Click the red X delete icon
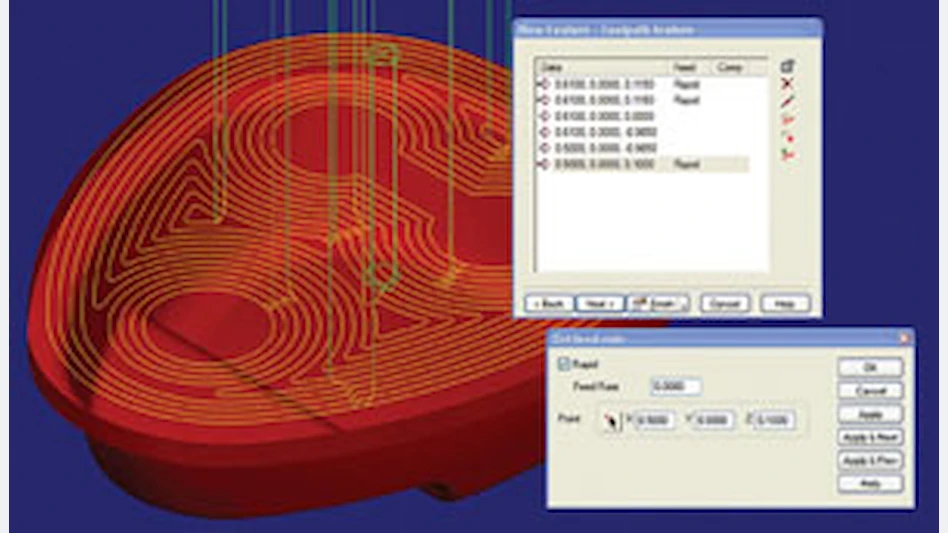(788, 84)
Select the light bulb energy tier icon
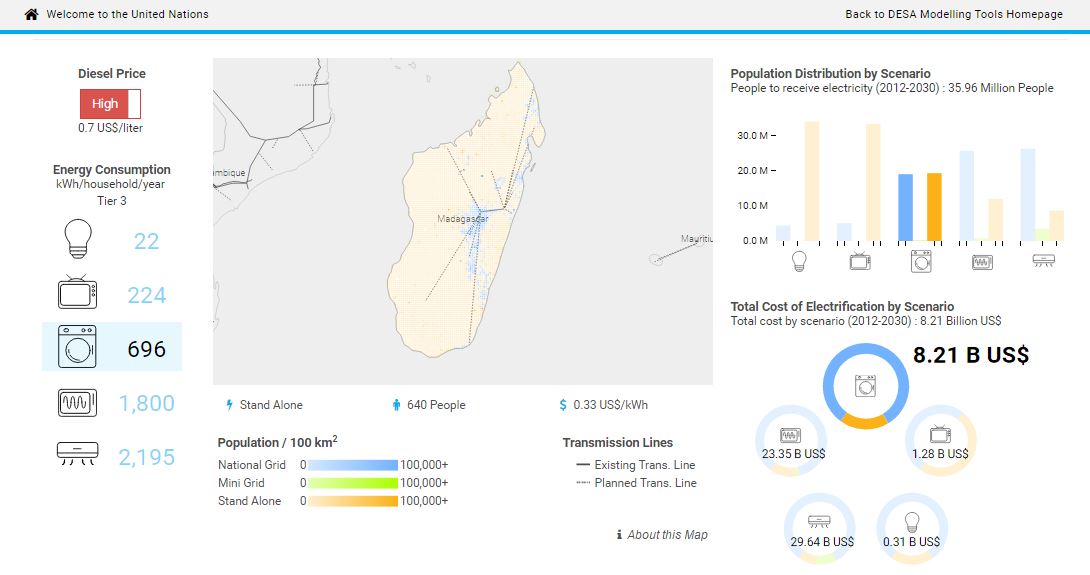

==

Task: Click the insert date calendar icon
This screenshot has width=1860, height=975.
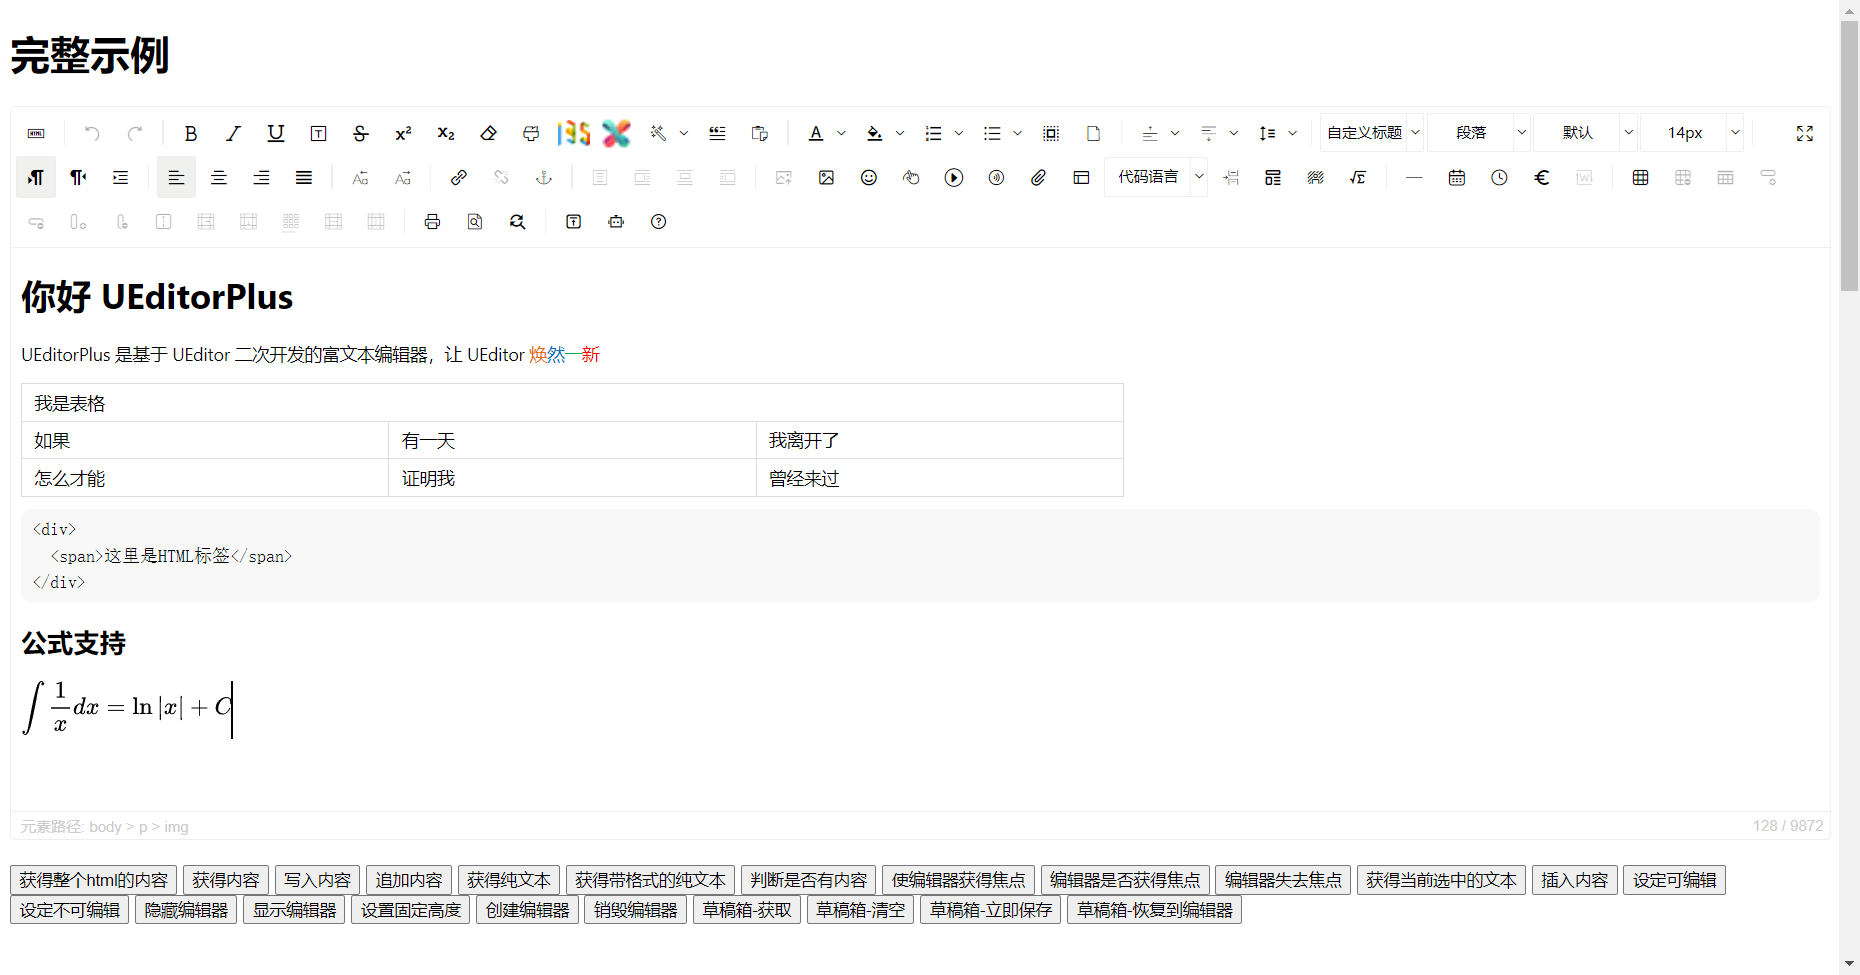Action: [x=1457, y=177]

> _SET TASK_
Rewrite the data starting at the line that contains "Click the red X delete icon" and ending at the line that contains "Select the light bulb energy tier icon", with "red" changed to "gray" and nothing else altered. Omit the pictures from your answer.

> _RESULT OF THIS TASK_
Click the gray X delete icon
(788, 84)
Select the light bulb energy tier icon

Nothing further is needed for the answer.